Our Tomo went to rehab. He said it weren’t too posh then, but he did go a few months after Britney and it was some miles from LA, Swindon I think. Said it smelt of piss and vom but good chips. I was a bit jealous cos our chip shop’s not up ta much.

Fit as

I like a real man, not one of those floppy haired, neat and polite pansy’s. One that’ll have a fight if they need to cos someone disrespected me. A man that’ll take me and fuck me even if I resist. One that drinks stout or Stella and smokes BnH, wears Nike, supports England and has a tattoo of me and his other kids on his cock. I like a big man preferably a skinhead and called summing like Dug or Fill. So they can romance me in the rear and curl up with a film and some brown.

Pencil pushers

That’s not a real job, sitting in some fancy office typing and answering calls in a shirt.
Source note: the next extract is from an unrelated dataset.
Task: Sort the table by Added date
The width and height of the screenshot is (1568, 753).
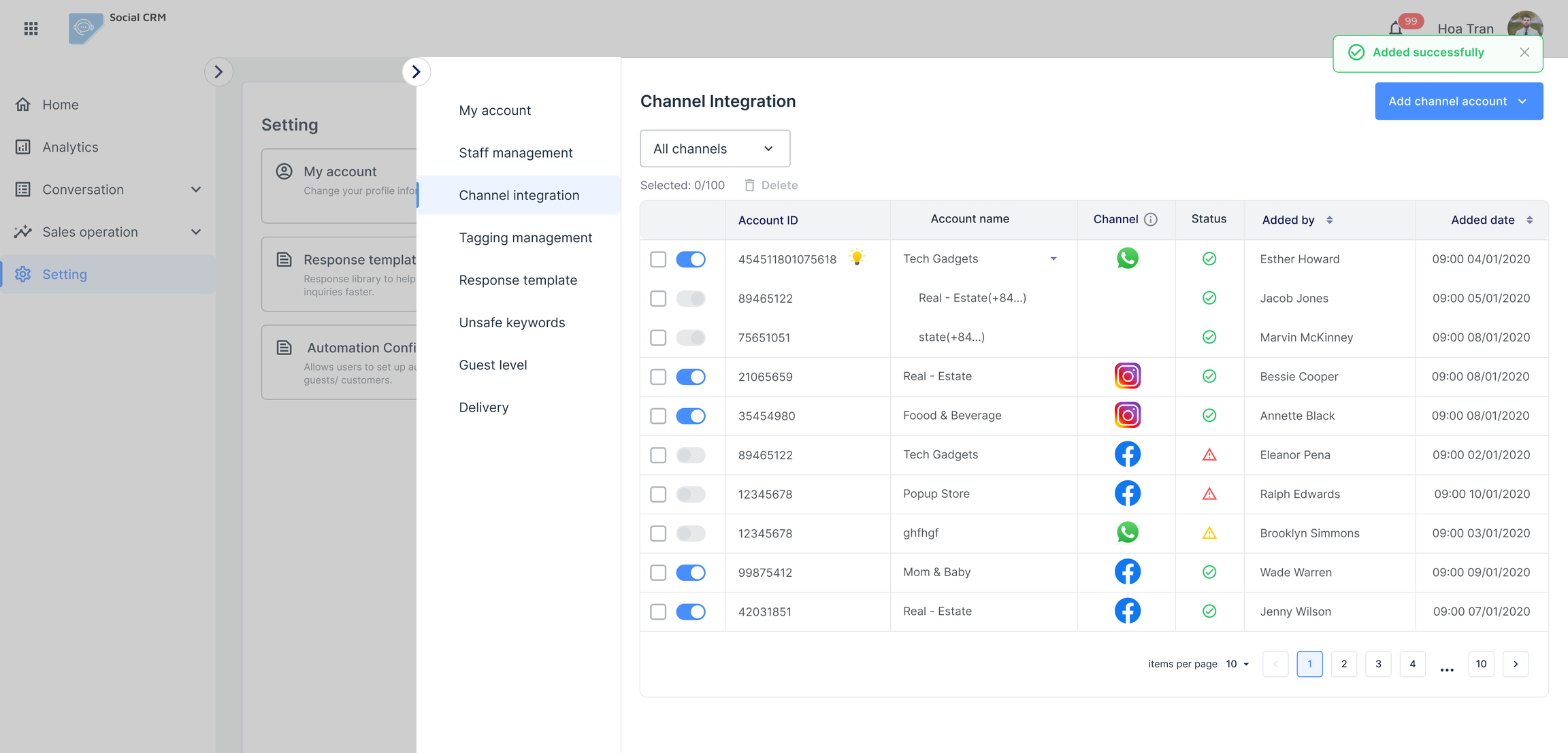Action: (x=1529, y=220)
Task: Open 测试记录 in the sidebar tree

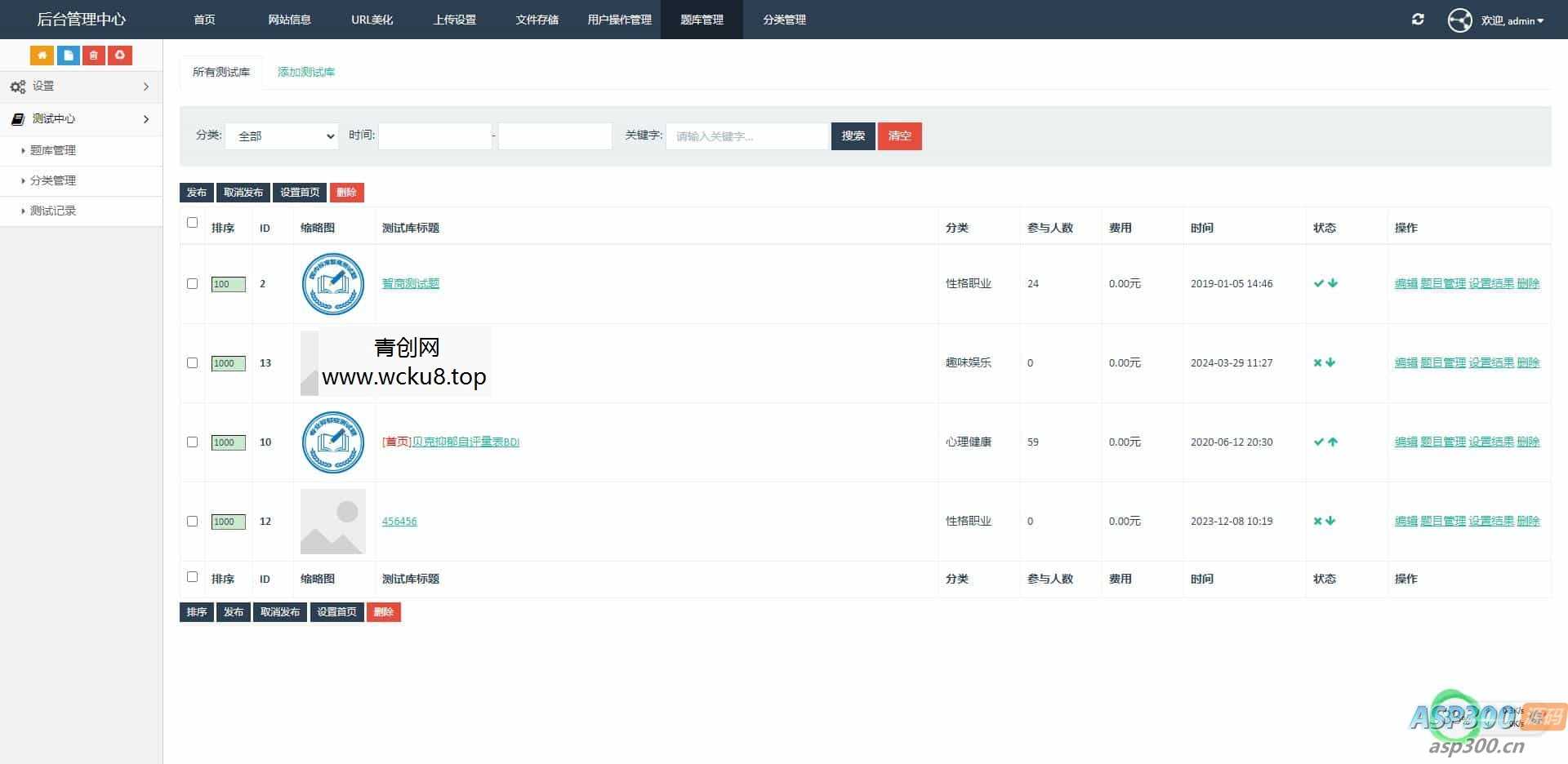Action: [53, 211]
That’s a women’s job, men need to graft a hard days work. If my lover wanted to stay home and take care of the bairns while I get off my jobseekers and work in Asda for minimum money I’d pack him in, right off.

I don’t need to work. Just like the homo cavemen. Proper women clean, men hunt and moan about the house not been clean, the giant phone bill and eating spuds, beans, and sausages every night while he’s watching on't box some todd ‘eating filet gugons a la fuck.’

Movers and wigglers

I mean nowt changes in a small town. We don’t get owt here, nothing much happens, so well, we still want to change like them city folk. So we just; get old, get kids, marriage, steady job, reliable car, mortgage all before we’re 25, preparing for our next change, middle age, then its old age, then death. Our kids‘ll hopefully do the same and us whole human race can keep surviving.

Sometime in 3000BD they might be a future me, in silver hot pants looking fit and definitely gagging for it.”